## EXERCISE OBJECTIVE:
Tally the lines in the records below that contain the string "Internet", and reply with only that number.

○ ○ ○ ○ ○ ○ ○

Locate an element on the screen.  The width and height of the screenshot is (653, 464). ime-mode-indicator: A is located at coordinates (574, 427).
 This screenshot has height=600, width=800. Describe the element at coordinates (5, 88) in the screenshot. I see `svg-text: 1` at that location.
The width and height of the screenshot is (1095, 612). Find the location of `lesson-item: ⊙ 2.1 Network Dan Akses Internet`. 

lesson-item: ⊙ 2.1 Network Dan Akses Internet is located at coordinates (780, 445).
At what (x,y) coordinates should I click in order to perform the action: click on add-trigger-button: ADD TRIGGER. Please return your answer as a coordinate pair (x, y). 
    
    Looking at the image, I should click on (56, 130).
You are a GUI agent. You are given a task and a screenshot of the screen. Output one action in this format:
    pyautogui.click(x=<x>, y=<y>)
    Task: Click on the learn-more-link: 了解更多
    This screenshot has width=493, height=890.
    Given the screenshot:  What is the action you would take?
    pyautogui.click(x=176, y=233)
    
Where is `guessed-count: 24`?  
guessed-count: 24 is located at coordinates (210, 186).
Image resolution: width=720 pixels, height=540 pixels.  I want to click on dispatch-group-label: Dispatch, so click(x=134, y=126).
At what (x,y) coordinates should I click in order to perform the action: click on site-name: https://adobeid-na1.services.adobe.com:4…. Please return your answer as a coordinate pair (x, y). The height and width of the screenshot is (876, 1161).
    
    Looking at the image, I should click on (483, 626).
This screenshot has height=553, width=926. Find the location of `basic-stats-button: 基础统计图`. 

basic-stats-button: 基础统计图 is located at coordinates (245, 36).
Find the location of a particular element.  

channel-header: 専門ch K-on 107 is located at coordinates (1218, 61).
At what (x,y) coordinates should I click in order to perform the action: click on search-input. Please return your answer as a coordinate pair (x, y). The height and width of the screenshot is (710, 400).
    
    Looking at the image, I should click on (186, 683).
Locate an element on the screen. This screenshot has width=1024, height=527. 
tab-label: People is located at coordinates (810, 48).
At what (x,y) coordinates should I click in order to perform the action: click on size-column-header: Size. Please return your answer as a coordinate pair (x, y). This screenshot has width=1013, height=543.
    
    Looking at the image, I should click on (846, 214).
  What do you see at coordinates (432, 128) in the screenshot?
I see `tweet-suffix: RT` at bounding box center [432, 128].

○ ○ ○ ○ ○ ○ ○

## EXERCISE RESPONSE:
2